Structural basis for ligand recognition and signaling of hydroxy-carboxylic acid receptor 2

  • Nat Commun. 2023 Nov 6;14(1):7150. doi: 10.1038/s41467-023-42764-8.
Jae-Hyun Park  #  1 Kouki Kawakami  #  2 Naito Ishimoto  1 Tatsuya Ikuta  2 Mio Ohki  1 Toru Ekimoto  3 Mitsunori Ikeguchi  3  4 Dong-Sun Lee  5 Young-Ho Lee  6  7  8  9  10 Jeremy R H Tame  1 Asuka Inoue  11 Sam-Yong Park  12
Affiliations
  • 1. Drug Design Laboratory, Graduate School of Medical Life Science, Yokohama City University, Tsurumi, Yokohama, 230-0045, Japan.
  • 2. Graduate School of Pharmaceutical Sciences, Tohoku University, Sendai, 980-8578, Japan.
  • 3. Computational Life Science Laboratory, Graduate School of Medical Life Science, Yokohama City University, Yokohama City University, Tsurumi, Yokohama, 230-0045, Japan.
  • 4. HPC- and AI-driven Drug Development Platform Division, Center for Computational Science, RIKEN, Yokohama, 230-0045, Japan.
  • 5. Bio-Health Materials Core-Facility Center and Interdisciplinary Graduate Program in Advanced Convergence Technology and Science, Jeju National University, Jeju, 63243, Republic of Korea.
  • 6. Research Center for Bioconvergence Analysis, Korea Basic Science Institute, Ochang, Chungbuk, 28119, Republic of Korea.
  • 7. Bio-Analytical Science, University of Science and Technology, Daejeon, 34113, Republic of Korea.
  • 8. Graduate School of Analytical Science and Technology, Chungnam National University, Daejeon, 34134, Republic of Korea.
  • 9. Department of Systems Biotechnology, Chung-Ang University, Gyeonggi, 17546, Republic of Korea.
  • 10. Frontier Research Institute for Interdisciplinary Sciences, Tohoku University, Miyagi, 980-8578, Japan.
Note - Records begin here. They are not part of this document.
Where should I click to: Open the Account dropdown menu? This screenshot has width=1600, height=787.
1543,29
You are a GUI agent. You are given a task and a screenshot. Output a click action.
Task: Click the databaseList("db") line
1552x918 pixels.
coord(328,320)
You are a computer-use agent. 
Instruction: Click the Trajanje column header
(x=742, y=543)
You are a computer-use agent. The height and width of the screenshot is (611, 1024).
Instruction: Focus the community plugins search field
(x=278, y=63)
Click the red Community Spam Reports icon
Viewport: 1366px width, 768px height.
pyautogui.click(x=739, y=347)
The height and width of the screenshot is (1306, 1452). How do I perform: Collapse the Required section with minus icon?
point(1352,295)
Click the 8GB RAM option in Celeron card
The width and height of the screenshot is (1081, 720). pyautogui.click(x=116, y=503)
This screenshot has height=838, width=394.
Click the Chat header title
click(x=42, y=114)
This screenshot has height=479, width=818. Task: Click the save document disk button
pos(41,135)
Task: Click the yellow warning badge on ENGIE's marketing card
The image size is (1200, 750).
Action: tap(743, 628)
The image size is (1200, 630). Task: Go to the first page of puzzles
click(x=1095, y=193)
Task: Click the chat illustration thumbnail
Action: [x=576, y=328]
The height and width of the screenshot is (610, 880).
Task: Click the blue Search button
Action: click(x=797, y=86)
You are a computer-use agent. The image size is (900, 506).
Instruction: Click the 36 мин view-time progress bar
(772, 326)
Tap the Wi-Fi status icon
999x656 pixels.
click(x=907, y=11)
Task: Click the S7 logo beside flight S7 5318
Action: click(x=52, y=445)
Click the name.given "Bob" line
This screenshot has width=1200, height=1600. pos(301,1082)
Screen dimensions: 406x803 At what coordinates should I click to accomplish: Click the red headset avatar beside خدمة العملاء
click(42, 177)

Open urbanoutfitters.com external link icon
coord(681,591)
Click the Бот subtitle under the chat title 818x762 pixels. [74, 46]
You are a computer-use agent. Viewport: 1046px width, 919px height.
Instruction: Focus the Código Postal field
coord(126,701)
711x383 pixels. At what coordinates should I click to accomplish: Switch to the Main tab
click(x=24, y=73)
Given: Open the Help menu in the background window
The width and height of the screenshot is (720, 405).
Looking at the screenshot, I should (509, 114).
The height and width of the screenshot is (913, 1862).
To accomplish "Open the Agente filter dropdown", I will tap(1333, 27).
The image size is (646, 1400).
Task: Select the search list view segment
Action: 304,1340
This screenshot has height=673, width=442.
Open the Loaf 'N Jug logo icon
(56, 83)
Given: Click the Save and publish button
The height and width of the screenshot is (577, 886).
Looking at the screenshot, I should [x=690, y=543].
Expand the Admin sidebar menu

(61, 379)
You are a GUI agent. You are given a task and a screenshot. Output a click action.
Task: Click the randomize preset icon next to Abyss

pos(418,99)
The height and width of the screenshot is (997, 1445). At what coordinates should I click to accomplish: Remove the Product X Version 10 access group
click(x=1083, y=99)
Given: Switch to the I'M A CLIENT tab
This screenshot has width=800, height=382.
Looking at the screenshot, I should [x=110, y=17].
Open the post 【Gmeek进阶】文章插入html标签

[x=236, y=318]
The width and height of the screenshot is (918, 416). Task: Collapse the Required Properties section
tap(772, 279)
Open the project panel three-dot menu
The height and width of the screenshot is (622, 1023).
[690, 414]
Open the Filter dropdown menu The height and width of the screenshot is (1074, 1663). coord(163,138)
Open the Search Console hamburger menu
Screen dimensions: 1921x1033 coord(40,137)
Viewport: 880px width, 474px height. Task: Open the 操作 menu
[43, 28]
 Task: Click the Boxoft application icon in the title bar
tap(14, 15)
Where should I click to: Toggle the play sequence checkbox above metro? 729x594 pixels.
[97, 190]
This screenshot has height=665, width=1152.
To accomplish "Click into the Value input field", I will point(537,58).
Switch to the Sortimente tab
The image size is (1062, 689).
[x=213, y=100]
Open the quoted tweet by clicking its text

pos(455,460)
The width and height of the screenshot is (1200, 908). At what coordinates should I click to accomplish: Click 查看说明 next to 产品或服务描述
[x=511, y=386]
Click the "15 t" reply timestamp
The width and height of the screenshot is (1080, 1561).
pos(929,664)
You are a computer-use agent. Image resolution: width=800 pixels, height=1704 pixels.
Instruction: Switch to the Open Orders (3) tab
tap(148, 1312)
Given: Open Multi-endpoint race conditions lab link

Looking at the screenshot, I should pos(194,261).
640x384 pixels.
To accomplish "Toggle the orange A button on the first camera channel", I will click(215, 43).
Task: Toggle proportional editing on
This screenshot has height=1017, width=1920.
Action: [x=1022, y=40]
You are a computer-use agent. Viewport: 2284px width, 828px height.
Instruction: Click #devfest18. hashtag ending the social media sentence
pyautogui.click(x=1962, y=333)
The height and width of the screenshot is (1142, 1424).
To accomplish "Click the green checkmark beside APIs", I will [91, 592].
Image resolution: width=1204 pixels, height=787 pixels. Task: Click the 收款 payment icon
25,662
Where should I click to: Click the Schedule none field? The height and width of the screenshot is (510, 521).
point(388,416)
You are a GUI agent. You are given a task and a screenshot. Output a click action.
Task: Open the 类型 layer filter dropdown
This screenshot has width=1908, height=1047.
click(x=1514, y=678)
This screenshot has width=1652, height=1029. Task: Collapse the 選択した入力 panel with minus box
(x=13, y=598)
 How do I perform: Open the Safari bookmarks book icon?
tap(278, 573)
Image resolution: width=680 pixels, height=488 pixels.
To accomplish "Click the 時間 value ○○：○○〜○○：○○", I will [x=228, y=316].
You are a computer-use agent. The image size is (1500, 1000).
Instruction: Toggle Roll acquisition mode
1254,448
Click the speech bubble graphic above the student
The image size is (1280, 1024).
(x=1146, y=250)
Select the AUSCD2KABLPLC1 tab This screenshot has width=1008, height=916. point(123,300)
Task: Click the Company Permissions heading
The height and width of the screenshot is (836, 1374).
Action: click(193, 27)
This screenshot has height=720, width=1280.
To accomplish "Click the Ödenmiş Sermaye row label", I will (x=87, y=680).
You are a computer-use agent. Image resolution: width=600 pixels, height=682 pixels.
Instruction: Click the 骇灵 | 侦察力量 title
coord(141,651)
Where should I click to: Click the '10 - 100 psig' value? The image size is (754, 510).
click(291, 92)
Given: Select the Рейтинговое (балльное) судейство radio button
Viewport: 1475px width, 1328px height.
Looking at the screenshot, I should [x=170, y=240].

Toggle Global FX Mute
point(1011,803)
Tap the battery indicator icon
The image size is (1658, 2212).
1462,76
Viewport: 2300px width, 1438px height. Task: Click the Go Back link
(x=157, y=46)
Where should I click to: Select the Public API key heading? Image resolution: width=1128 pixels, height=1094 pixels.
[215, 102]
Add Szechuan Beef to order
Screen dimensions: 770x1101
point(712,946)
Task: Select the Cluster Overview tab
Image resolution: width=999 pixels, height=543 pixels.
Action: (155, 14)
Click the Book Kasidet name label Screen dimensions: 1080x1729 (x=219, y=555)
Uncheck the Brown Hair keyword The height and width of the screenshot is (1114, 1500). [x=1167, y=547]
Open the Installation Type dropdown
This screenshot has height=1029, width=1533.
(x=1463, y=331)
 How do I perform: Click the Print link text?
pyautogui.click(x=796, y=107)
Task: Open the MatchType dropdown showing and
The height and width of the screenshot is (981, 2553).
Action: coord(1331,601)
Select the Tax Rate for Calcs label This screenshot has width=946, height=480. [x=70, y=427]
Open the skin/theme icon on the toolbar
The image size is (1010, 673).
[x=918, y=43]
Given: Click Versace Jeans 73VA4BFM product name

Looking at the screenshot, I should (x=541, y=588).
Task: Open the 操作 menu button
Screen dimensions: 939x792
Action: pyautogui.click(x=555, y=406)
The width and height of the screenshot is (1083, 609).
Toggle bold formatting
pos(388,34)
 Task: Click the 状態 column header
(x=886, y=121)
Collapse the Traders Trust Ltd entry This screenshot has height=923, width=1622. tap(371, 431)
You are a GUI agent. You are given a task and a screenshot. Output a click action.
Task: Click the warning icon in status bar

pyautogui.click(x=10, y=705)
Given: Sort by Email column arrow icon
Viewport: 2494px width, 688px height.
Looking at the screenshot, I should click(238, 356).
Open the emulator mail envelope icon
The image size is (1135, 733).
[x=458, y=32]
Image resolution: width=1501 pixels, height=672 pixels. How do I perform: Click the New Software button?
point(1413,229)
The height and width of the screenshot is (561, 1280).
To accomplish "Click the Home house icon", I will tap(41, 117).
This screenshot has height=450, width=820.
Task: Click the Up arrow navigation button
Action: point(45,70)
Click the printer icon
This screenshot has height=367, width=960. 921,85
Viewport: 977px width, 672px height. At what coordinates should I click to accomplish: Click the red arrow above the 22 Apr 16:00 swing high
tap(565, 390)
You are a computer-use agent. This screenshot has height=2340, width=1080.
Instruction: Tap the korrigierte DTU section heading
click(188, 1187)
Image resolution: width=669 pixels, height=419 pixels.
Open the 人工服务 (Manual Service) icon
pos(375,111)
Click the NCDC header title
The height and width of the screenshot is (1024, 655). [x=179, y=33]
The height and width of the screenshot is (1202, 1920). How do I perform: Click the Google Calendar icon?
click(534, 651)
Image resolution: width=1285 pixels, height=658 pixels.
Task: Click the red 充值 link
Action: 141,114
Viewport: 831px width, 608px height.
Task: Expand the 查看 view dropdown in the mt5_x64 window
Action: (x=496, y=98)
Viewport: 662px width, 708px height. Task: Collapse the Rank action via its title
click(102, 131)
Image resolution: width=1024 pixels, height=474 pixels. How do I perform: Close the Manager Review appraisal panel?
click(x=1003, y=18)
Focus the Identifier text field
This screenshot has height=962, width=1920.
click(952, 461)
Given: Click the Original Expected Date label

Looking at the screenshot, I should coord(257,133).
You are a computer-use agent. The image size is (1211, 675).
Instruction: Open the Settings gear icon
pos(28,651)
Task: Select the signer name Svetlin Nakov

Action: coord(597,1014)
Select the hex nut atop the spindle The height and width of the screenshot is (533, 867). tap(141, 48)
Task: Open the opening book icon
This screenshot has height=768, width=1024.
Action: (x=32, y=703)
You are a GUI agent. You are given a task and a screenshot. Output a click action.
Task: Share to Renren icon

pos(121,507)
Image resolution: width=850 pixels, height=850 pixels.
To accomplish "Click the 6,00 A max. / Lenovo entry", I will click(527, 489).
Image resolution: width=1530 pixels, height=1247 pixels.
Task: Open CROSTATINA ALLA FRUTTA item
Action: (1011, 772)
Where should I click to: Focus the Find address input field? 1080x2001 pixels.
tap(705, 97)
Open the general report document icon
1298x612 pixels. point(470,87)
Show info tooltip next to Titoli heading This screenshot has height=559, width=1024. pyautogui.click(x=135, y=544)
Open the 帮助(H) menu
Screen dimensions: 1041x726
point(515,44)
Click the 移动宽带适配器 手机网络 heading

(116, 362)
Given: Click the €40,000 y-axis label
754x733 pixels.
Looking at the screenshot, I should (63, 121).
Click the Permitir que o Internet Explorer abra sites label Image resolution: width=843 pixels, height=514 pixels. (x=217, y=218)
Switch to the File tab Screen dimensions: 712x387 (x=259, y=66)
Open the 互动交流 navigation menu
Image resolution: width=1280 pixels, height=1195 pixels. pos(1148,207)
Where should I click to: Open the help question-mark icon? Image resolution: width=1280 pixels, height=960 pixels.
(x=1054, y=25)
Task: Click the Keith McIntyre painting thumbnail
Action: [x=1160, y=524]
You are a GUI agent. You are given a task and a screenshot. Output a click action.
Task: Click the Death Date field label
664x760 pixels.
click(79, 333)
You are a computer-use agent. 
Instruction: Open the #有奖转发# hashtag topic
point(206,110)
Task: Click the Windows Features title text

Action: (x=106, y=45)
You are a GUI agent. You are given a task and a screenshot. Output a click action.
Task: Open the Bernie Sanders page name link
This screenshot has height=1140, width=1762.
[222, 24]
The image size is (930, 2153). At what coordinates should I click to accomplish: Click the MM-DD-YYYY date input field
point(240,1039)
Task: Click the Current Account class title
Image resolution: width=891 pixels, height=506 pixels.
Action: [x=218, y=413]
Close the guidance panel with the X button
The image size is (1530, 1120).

  • 11. Graduate School of Pharmaceutical Sciences, Tohoku University, Sendai, 980-8578, Japan. [email protected].
  • 12. Drug Design Laboratory, Graduate School of Medical Life Science, Yokohama City University, Tsurumi, Yokohama, 230-0045, Japan. [email protected].
  • # Contributed equally.
Abstract

Hydroxycarboxylic acid receptors (HCAR1, HCAR2, and HCAR3) transduce Gi/o signaling upon biding to molecules such as lactic acid, butyric acid and 3-hydroxyoctanoic acid, which are associated with lipolytic and atherogenic activity, and neuroinflammation. Although many reports have elucidated the function of HCAR2 and its potential as a therapeutic target for treating not only dyslipidemia but also neuroimmune disorders such as multiple sclerosis and Parkinson's disease, the structural basis of ligand recognition and ligand-induced Gi-coupling remains unclear. Here we report three cryo-EM structures of the human HCAR2-Gi signaling complex, each bound with different ligands: niacin, acipimox or GSK256073. All three agonists are held in a deep pocket lined by residues that are not conserved in HCAR1 and HCAR3. A distinct hairpin loop at the HCAR2 N-terminus and extra-cellular loop 2 (ECL2) completely enclose the ligand. These structures also reveal the agonist-induced conformational changes propagated to the G-protein-coupling interface during activation. Collectively, the structures presented here are expected to help in the design of ligands specific for HCAR2, leading to new drugs for the treatment of various diseases such as dyslipidemia and inflammation.